Peines conventionnelles

Que faire si une entreprise ne respecte pas une convention collective de travail à laquelle elle est soumise?

Dans certains cas, elle peut faire l’objet d’une peine conventionnelle, infligée par la commission paritaire – un organe constitué par le patronat et les syndicats, qui contrôle l’application de la convention. Si elle conteste la peine ou ne la paie pas, le cas peut aboutir devant la CRCT. Dans les cas où le montant est inférieur à deux mille francs, la CRCT peut trancher directement, sans possibilité de recours. «Nous tombons souvent sur des patrons débordés par les questions administratives, qui ne connaissent pas bien les règles et essaient sincèrement de comprendre le problème», raconte Leila Mahouachi. On peut alors régler le cas à l’amiable.

D’autres employeurs ont une attitude différente. «Ils ne coopèrent pas beaucoup pendant la procédure, cherchent à gagner du temps», poursuit-elle. Si les deux parties ne trouvent pas de terrain d’entente, elles peuvent demander à la Chambre de trancher - on parle alors d’arbitrage. «Les commissions paritaires font correctement leur travail et nous leur donnons rarement tort», commente Laurent Moutinot.

Habitués

Certains patrons sont des habitués de la CRCT. «J’ai dit à l’un d’eux: cela suffit, on vous voit tous les six mois, vous savez que vos pratiques sont illicites», raconte Laurent Moutinot. «Pourquoi continuez-vous?» Il a répondu: «Parce que j’en ai besoin pour payer les amendes que vous m’infligez!».


Contrats type de travail

Les conditions de travail de certains secteurs peuvent être problématiques, sans que les partenaires sociaux puissent y remédier, car ils ne sont pas assez représentatifs pour négocier une convention collective de travail. Si on y constate une sous-enchère salariale abusive et répétée, on peut édicter un contrat type de travail, qui définit les conditions minimales de travail que l’employeur doit respecter, sous peine de sanction. C’est la CRCT qui s’en charge, sur proposition du Conseil de surveillance du marché de l’emploi, un organe tripartite qui réunit le patronat, les syndicats et le canton.

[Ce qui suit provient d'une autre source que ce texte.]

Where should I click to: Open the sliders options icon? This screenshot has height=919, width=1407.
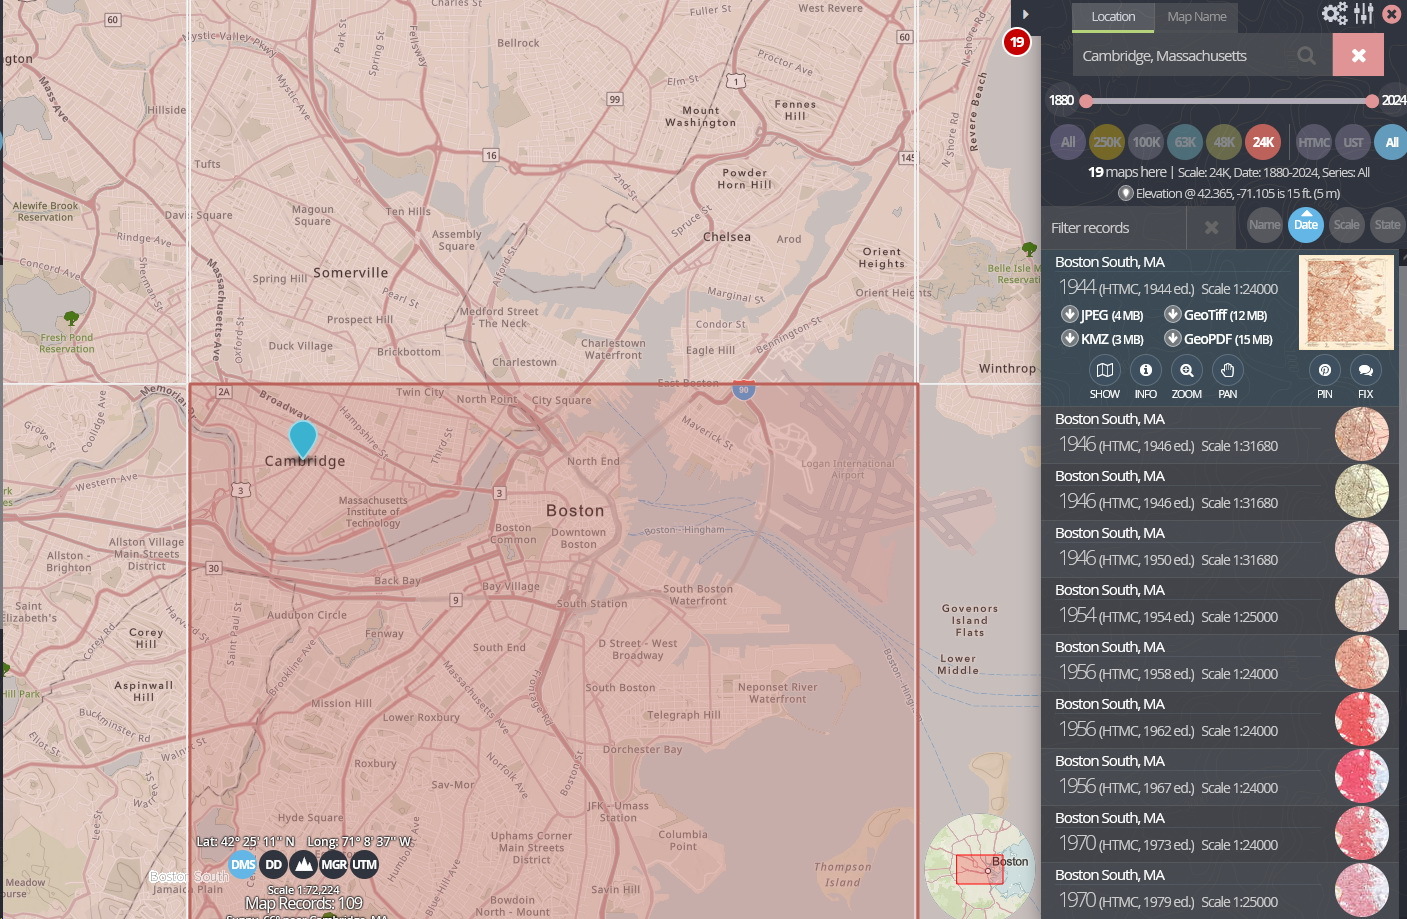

Une partie des contrats type comprend des salaires minimaux impératifs, variables selon le profil du travailleur (qualification, ancienneté, etc.). L’introduction d’un salaire minimum cantonal, en novembre 2020, a rebattu les cartes. Certains montants de l’échelle prévus par les contrats type se sont trouvés en-dessous du salaire minimum cantonal – c’est alors ce dernier qui prime. Conséquence: des travailleurs non qualifiés ont vu leur rémunération remonter au niveau de celle de leurs collègues qualifiés, ce qui a pu créer des frustrations chez ces derniers. «Les salaires des travailleurs qualifiés ont été nivelés par le bas», observe Olivia Guyot Unger.

Réévaluation

Les syndicats ont donc demandé que l’on réévalue les échelles salariales des contrats type de travail de plusieurs secteurs, en augmentant certaines catégories en dessus du salaire minimum. Le Conseil d’Etat a soutenu cette demande, si bien que la CRCT doit maintenant procéder à son examen. Une tâche qui suscite le malaise côté patronal.

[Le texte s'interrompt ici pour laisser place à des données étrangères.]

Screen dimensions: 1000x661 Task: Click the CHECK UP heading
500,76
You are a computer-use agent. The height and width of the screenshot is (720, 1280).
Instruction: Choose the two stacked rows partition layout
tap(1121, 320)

«Les syndicats veulent laisser à la CRCT le soin de régler de plus en plus de questions», regrette Flore Teysseire. Dans l’esprit des syndicats, il s’agit d’une réaction à la rigidité alléguée du patronat, une attitude que déplore ce dernier. «Les contrats type de travail sont des outils qui doivent uniquement tendre à établir un salaire minimum «filet de sécurité», mais les syndicats tentent parfois de les utiliser pour éviter d’avoir à négocier les autres éléments qui devraient figurer dans une convention collective de travail», déplore Flore Teysseire. «Si l’on va dans ce sens, on détourne le but du contrat type de travail et cela risque de mettre en péril tout le système du partenariat social.»